Guston’s abstractions are pretty marvelous, happy, almost childlike — big, square canvases that bulge with color in the center and dissipate toward the edges. During this time, he found his color palette — pastel pinks, reds and blues, punctuated by acid green and soda-pop orange — which he held onto for the rest of his life.

But eventually the outside world crept back in.

From the 1950s until the mid-sixties his palette gradually darkened and he was increasingly plagued by the urgency to deal in his work with the stuff of the world: wars, assassinations, protests, human rights, history. He clearly felt guilty bearing witness to the torment of the world and then going back to his studio to play with colors.

During this period, Guston visibly oscillates between abstraction and representation. His work looks physically conflicted. Black lines struggling for clarity and form, scratched across sheets of paper like messages from a purgatoried ghost.

Ultimately, figuration won out, but the thing that was birthed was bizarre, crude, challenging and almost universally condemned by critics. And it’s not hard to see why.

His paintings became a kind of phantasmagorical comic strip series, featuring two central characters: a hooded Klansman and a disembodied, bloodshot eyeball with a five o’clock shadow. They smoke cigarettes, paint stupid paintings, suffer from insomnia and generally loaf about in a kind of Looney Tunes ghetto. Sometimes God makes an appearance, a giant hand descending from of the sky, just to screw around.

These paintings, among other weird things, are nihilistic allusions to the staggering atrocities of the 20th century.

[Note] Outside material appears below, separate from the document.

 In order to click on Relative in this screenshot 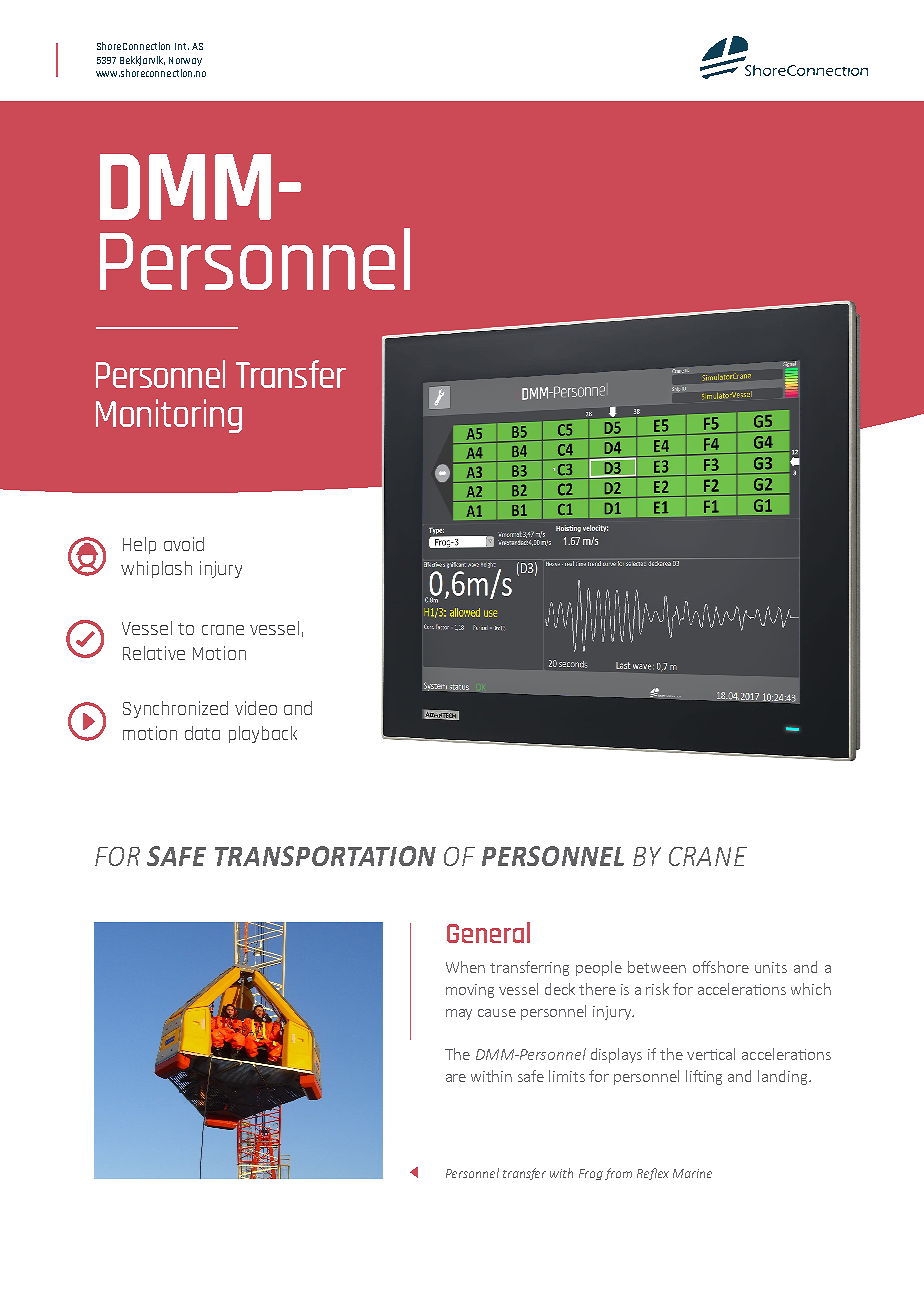, I will do `click(154, 653)`.
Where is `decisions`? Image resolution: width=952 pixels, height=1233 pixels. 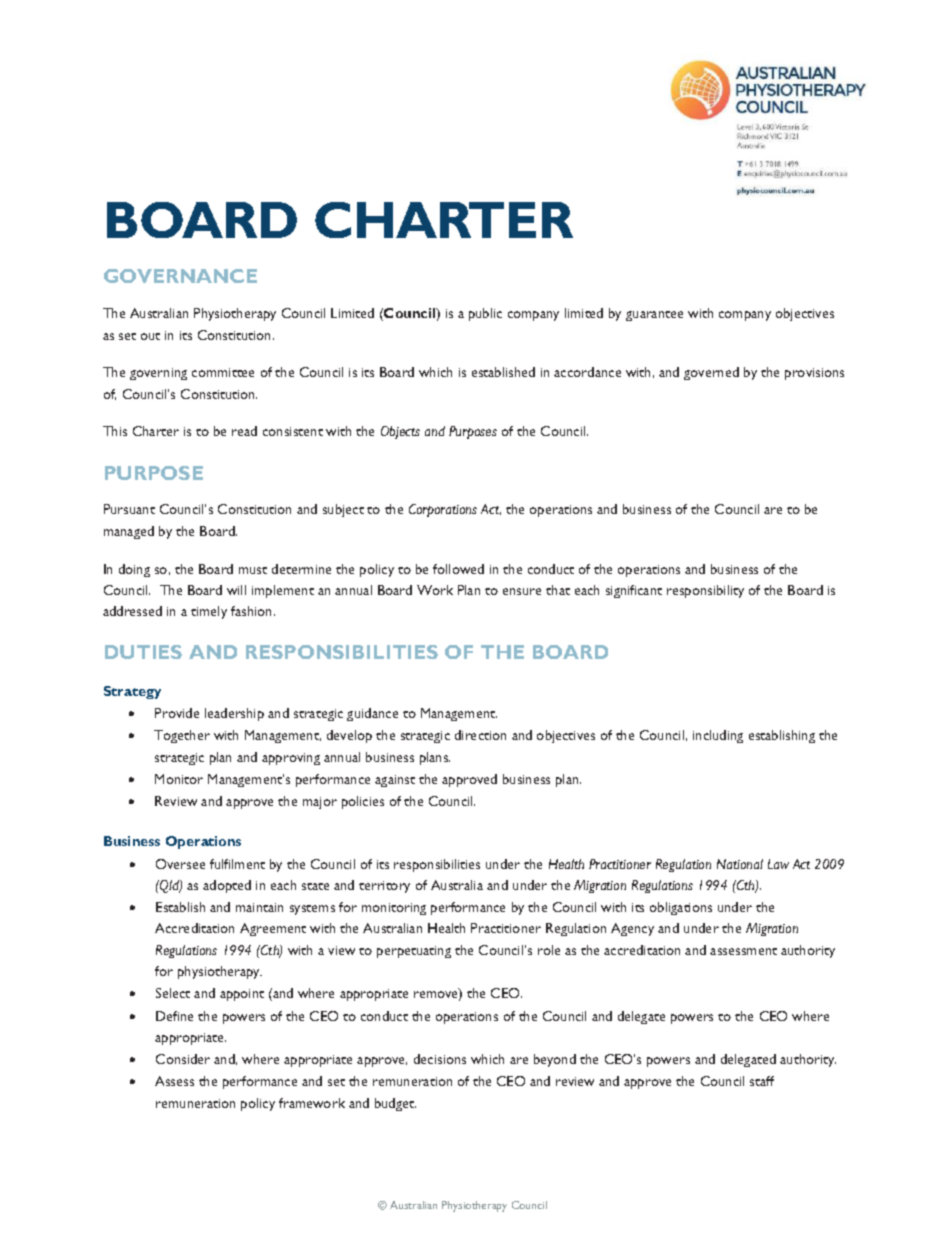
decisions is located at coordinates (440, 1059).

Guston also seems to reject the slick cool of postmodernism in exchange for a proletariat visual language, siphoning influence from comic artists like George Herriman and Robert Crumb more than anything else. (There is also an entire separate exhibition in an adjacent set of galleries devoted, essentially, to Guston’s obsessive hatred of Richard Nixon.)

Together these paintings create a uniquely American fever dream. They are not pleasant. You would not want them hanging in your home. But they also might be the most relevant, engaged, empathetic, important and human paintings of their time.

Philip Guston Now is at the National Gallery of Art through Aug. 27, 2023.